Valve lesions can be congenital (due to disorders of intrauterine development) or acquired, that is, occurring during life under the influence of diseases, infections or injuries. In most cases, complex congenital defects require surgical correction in both children and adults.

Pulmonary valve

Also known as the pulmonary valve. The structure of the pulmonary valve is similar to that of the aortic valve. The valves have a semilunar shape; normally there are three of them (anterior, left and right). Similar to the valves, the sinuses are called sinuses, which are united with the pulmonary trunk through an arched ring (sinotobular junction). Like other valves, the pulmonary valve also has a fibrous ring and a commissure.

Associated diseases: pulmonary valve stenosis, pulmonary valve regurgitation.

What are the types of congenital heart defects?

  • pulmonary valve stenosis
  • stenosis of the aortic valve, aortic orifice, subvalvular stenosis;
  • mitral stenosis - narrowing of the bicuspid atrioventricular valve;
  • Mitral valve insufficiency - incomplete closure of the bicuspid atrioventricular valve;
  • Mitral valve prolapse - excessive length of one or two valve leaflets;
  • aortic valve insufficiency;
  • tricuspid stenosis;
  • triscupidal insufficiency;
  • defects of the interatrial and interventricular septum;
  • anomalies in the development of heart cavities: Ebstein's anomaly, single atrium, single ventricle;
  • transposition of large vessels - aorta and pulmonary artery;
  • tetralogy of Fallot;
  • open arterial (Botallov) duct;
  • coarctation of the aorta;
  • The most common congenital heart defect is an abnormal communication between the atria—atrial septal defect.

Aortic valve

The tricuspid valve, located at the mouth of the aorta, separates the cavity of the left ventricle from the aorta. Behind the three semilunar cusps (right coronary, left coronary and posterior non-coronary) of the aortic valve are dilated pockets of the aortic ostium, called sinuses of Valsalva. The right coronary artery arises from the right coronary sinus, and the left coronary artery arises from the left coronary sinus. The area where all three valves meet is called the commissure.

The opening and closing of the aortic valve is a passive pressure-controlled mechanism, unlike the mitral valve.

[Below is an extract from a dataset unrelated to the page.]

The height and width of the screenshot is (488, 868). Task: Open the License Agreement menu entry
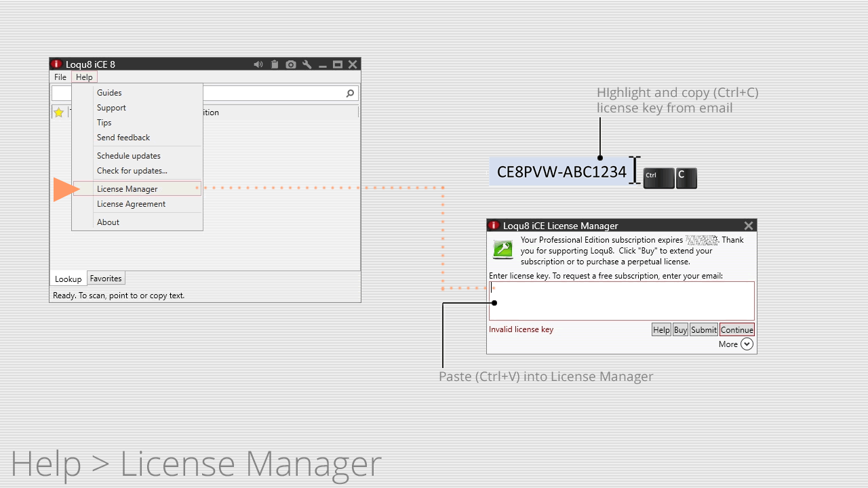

The tissue of the aortic valves is stretched as a result of counteraction during diastole, and elastin elongates and stretches. Therefore, normally the aortic valve leaflets are quite flexible and durable, able to withstand systemic pressure. During the systole phase, the release of elastin ensures relaxation and shortening of the leaflet. Optimal valve function requires perfect alignment of the three return points.

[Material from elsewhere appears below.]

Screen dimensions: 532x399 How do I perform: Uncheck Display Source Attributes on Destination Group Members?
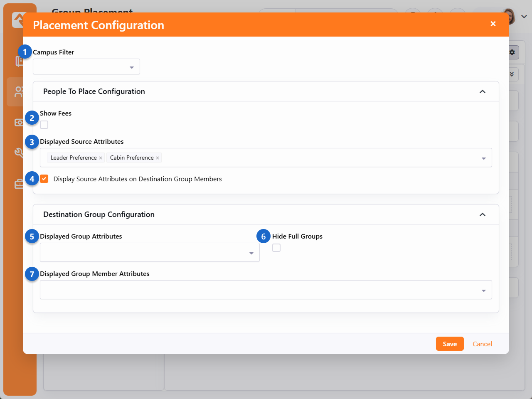44,179
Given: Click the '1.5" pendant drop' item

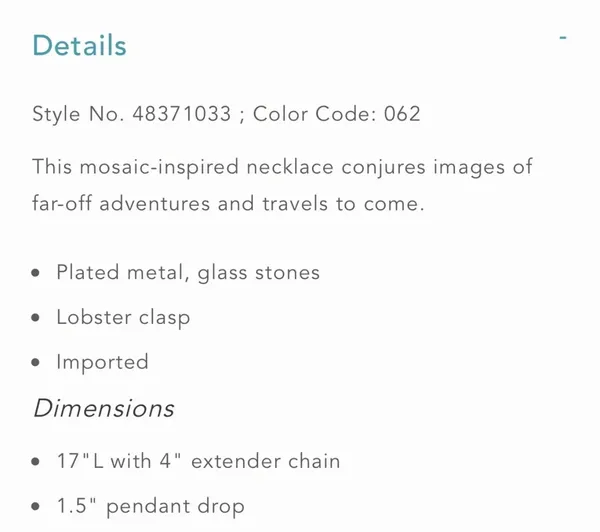Looking at the screenshot, I should click(151, 506).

Associated diseases: aortic regurgitation (also called aortic regurgitation), aortic stenosis.

Diagnosis and treatment of heart disease

Cardiac surgeons can recognize and eliminate the defect in a timely manner. In most cases, x-ray surgeons close the defect using catheter technology without resorting to an incision.

  • A defect may appear between the ventricles of the heart - a ventricular septal defect.
  • Often the defects are combined with anomalies of the valvular apparatus of the heart or large vessels.
    The valvular apparatus of the heart consists of four valves: mitral (bicuspid), tricuspid (three-cuspid), aortic and pulmonary valve. The functioning of the heart depends on the coordinated and correct functioning of these structures.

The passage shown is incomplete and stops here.